Prediction and prevention of type 1 diabetes

Clinical type 1 diabetes represents end-stage insulitis resulting from progressive P-cell destruction over an asymptomatic period that may last for years. This knowledge and recent advances in our ability to identify individuals at increased risk for clinical disease have paved the way for trials aimed at preventing or delaying the clinical onset of type 1 diabetes. Individuals at risk for type 1 diabetes can be identified by a positive family history, or by genetic, immunological or metabolic markers. These markers can also be combined to achieve a higher positive predictive value. As long as there is no effective preventive modality available for clinical use, screening for the identification of risk individuals can be considered ethically acceptable only in the context of sound research protocols. Prevention of type 1 diabetes can be implemented at three different levels, out of which primary prevention includes all strategies aimed at decreasing the risk of developing type 1 diabetes in individuals without any signs of P-cell damage. Secondary prevention aims to reduce the incidence of type 1 diabetes by stopping P-cell destruction in individuals with signs of such a process, while the objective of tertiary prevention is to restore P-cell function or prevent complications in patients with overt type 1 diabetes. At present, one primary prevention trial and four comprehensive secondary prevention trials are in progress.
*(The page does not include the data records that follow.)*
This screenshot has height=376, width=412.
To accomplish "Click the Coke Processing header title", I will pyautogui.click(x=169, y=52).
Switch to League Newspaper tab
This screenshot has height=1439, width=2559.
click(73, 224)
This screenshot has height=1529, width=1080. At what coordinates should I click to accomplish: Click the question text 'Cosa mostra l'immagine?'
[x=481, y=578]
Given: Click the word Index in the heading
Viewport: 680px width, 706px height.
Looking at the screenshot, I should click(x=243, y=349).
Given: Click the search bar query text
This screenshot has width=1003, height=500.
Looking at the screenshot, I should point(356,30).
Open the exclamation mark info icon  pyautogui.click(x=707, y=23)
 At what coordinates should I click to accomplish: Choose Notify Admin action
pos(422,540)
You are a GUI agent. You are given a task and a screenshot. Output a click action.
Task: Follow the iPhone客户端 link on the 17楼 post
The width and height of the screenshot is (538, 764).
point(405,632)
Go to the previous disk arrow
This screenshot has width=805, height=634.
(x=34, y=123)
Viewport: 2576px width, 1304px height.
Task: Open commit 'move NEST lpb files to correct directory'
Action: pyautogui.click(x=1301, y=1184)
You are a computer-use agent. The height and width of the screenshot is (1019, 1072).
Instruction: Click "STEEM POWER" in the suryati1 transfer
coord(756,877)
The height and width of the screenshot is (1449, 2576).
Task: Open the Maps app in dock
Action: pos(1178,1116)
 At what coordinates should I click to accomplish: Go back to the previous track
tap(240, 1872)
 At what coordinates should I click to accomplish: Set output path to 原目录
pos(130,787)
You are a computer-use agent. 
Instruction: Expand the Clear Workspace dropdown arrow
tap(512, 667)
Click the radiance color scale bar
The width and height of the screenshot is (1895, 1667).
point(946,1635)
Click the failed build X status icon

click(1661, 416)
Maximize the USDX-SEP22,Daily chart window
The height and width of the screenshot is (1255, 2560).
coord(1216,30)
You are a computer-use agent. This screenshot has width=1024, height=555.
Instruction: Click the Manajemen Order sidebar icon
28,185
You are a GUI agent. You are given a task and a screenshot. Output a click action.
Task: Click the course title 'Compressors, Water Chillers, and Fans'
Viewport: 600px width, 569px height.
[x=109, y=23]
Common features of these intervention trials are that the recruitment of patients fulfilling the inclusion criteria is time-consuming and the trials must proceed for a long time, as clinical disease is the end point. The secondary prevention trials also require extensive screening for the identification of eligible patients. The ongoing intervention trials may, however, represent a new era in type 1 diabetes, i.e. the beginning of the end of this complicated disease.